All right, I didn’t know Harry Dent personally. So I urge you to read the op-ed piece we ran today from Bob McAlister, who did. We’re considering other submissions about him now.
But this is South Carolina, and everybody in South Carolina touches everybody else. We don’t have to play "Six Degrees" around here, even with Kevin Bacon. We are usually no more than a degree or two away. That’s true even of someone like me who didn’t grow up here, except in the summers when I was with my grandparents in Bennettsville and Surfside. All you need is to have your roots here, and three-fourths of my family tree grows out of our poor soil (my father’s father’s people are from Maryland).
Harry Dent — the one who died last week, not the son — was my Dad’s fraternity brother at PC. In fact, in keeping with his pursuit of worldly superlatives in his early life, he was the president of the fraternity. My Dad wasn’t close to him, and even wondered how he ended up among the Pikes, since he wasn’t a jock. Dad was there on a tennis scholarship in the days when the Blue Hose were a tennis powerhouse, and most everybody in the fraternity played ball of some sort. (Dad informs me that his football-playing brothers were in the "smart" positions; the linemen belonged to Sigma Nu.)
But I had never heard of him when I left Hawaii for my one semester at USC in 1971. I first heard of Mr. Dent one day in Prof. Dolan’s world history class. A student had asked the prof during class whether a certain historical situation he was describing (I forget what) didn’t have an interesting parallel with the Nixon Administration. The prof had brushed the question aside. After class, the questioner went up to the prof and asked why he hadn’t answered the question. He said, "I’m not answering a question like that with Harry Dent’s kid sitting there in the class."
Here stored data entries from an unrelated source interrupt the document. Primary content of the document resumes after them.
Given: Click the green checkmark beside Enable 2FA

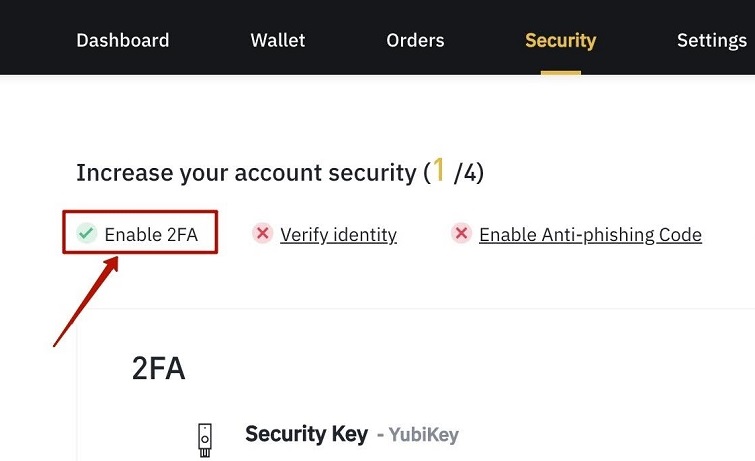Looking at the screenshot, I should (x=87, y=234).
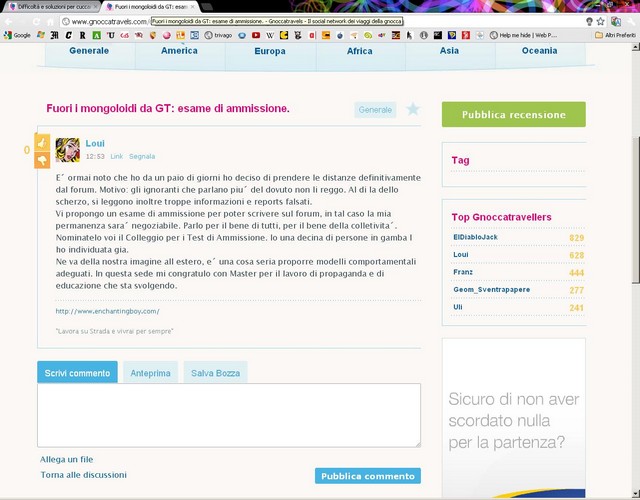The image size is (640, 500).
Task: Click Loui's avatar thumbnail
Action: pyautogui.click(x=68, y=150)
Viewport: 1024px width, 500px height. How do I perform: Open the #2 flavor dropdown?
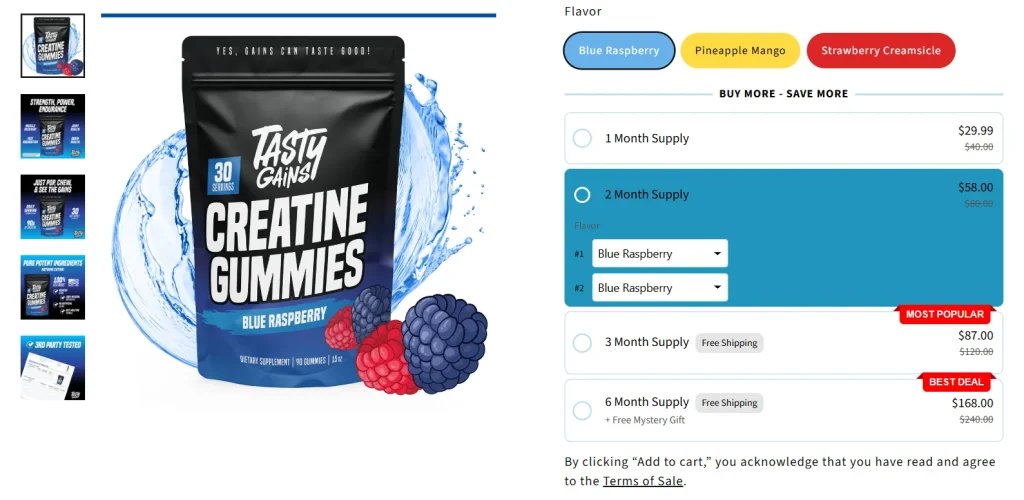660,287
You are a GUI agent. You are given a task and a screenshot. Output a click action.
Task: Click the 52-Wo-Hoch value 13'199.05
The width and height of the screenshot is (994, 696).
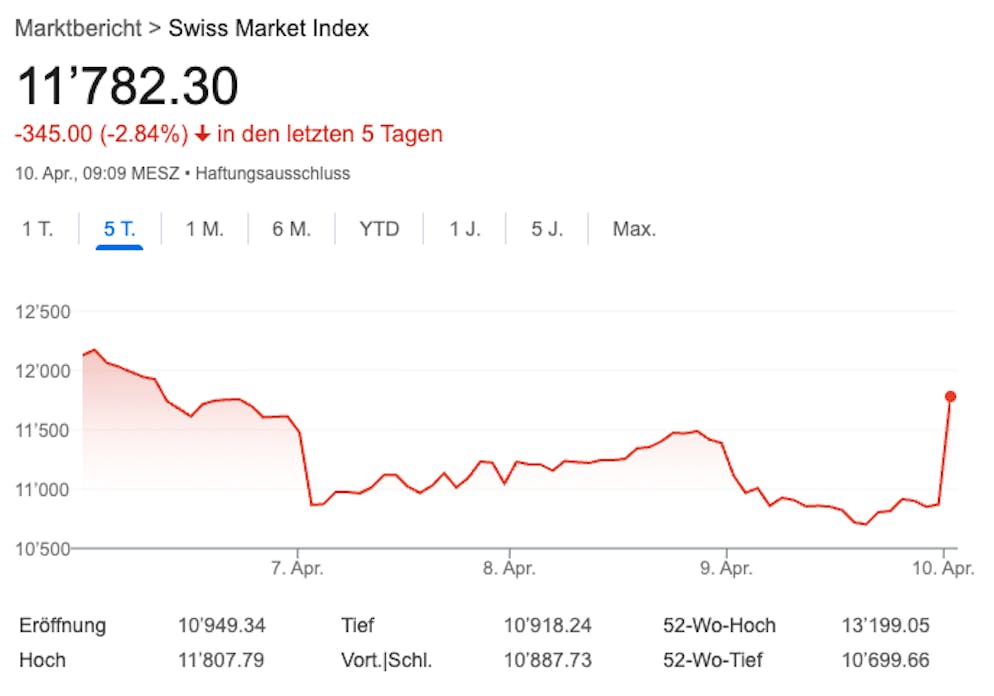(x=885, y=626)
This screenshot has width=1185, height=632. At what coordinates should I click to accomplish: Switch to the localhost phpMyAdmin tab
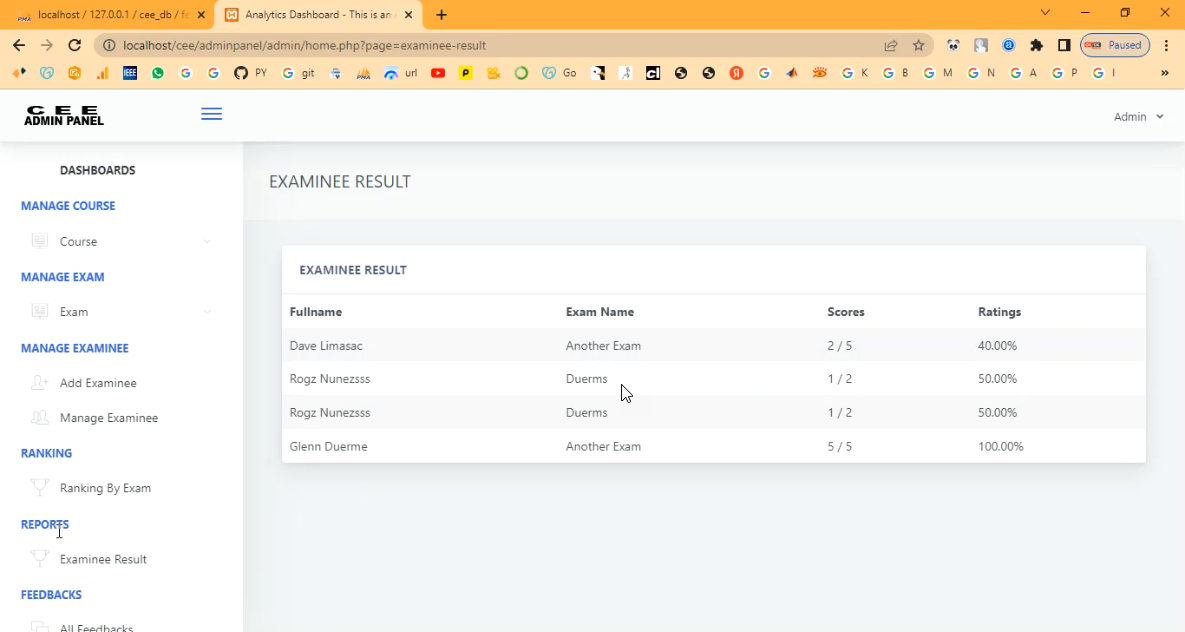pyautogui.click(x=108, y=15)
I don’t know which son that was because I don’t remember his first name. But after having him thus pointed out, I made the connection when it turned out he lived on the same floor of the Bates House — which was brand-spanking new that semester — with several friends of mine I referred to collectively as the Bates House Gang. (I lived in the honeycombs, with the hard core.)
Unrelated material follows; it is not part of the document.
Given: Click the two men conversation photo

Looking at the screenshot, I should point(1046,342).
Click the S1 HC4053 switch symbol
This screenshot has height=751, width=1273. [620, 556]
Once after I came to work at the paper, Harry Dent came to see us about some worthy cause or other he was promoting, and I got to chat with him briefly. I can’t remember now whether he already knew of our connection (the one through my Dad) or not.
One more thing: Whenever his name has come up, Dad has always referred to him as "Harry Shuler" — first name and middle name. I asked him why the other day. He said he didn’t know why; he just always had.
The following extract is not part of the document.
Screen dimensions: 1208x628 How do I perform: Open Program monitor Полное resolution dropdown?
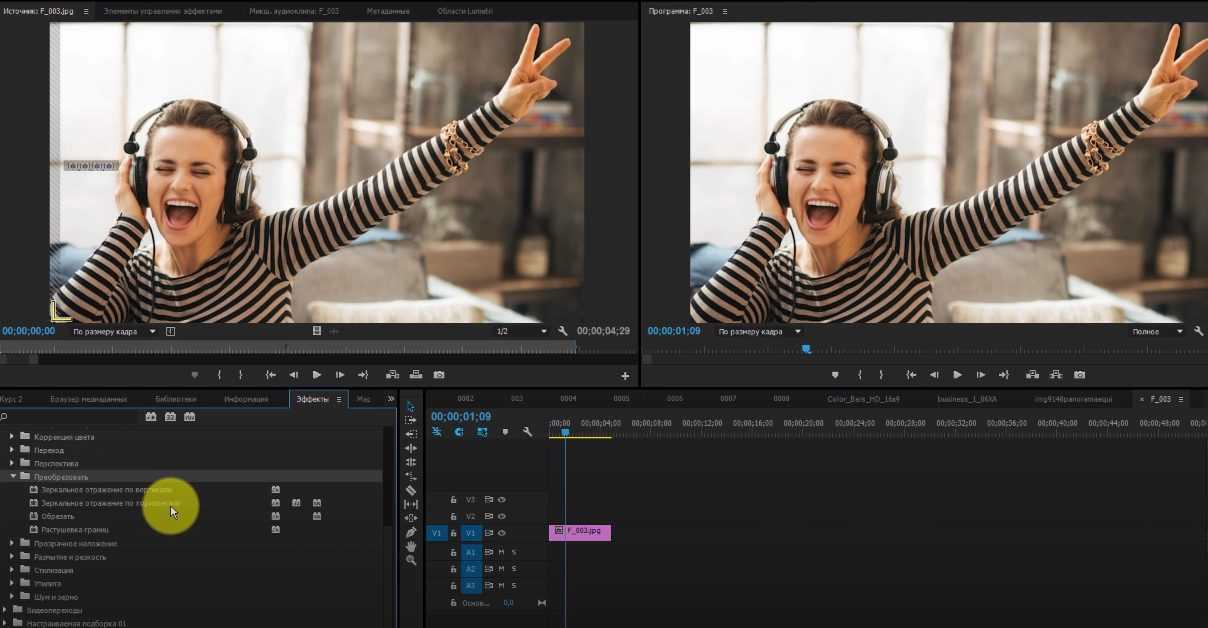pyautogui.click(x=1157, y=331)
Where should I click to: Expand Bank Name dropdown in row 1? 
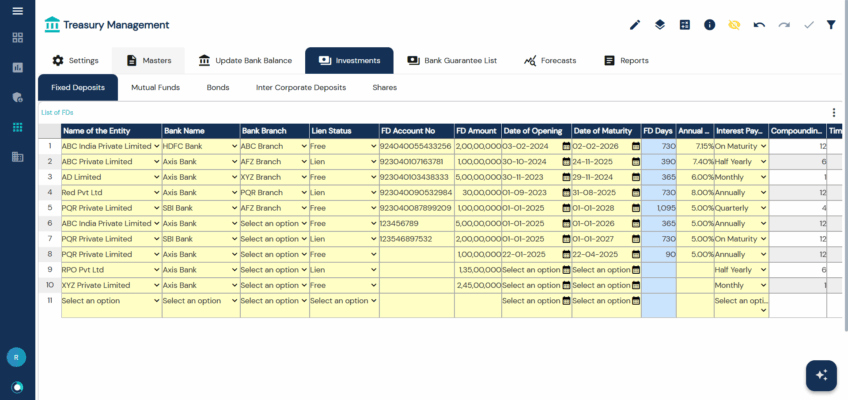(234, 146)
I guess it’s kind of a South Carolina thing.
Wow! You in Bates, me in LaBorde, 1971. We may have been in The Big Bird at the same time. You might have accidentally witnessed me playing pinball.
You lucky devil. You spent only one semester at USC. I was there two years before I escaped. I even had the geology professor who chained his son to a bed for months. He taught his classes in a relentless monotone.
Talk about six degrees. Now I understand how you could call yourself a Jimmy Carter Democrat.
No, I wasn’t in Bates. I was in the honeycombs. The other guys were in the fancy new digs.
LaBorde was one of the honeycombs. The Big Bird was a restaurant across the street from the honeycombs toward Carolina Coliseum.
One of the other honeycombs (there were four of them) started with a B, I think (Baker?). I guess I got Bates confused with that. Each building had a different name.
I lived in another honeycomb (don’t remember the name) one summer with a piano-major roommate who used a fancy white crocheted bedspread his mother made him. That sent me running to two semesters in the ZBT house on top of the boiler. Or it may have been the other way ’round. I lived in six different places at and around Carolina during the two years I was there, working one summer at Havilah Babcock’s boat plant. Those were errant days.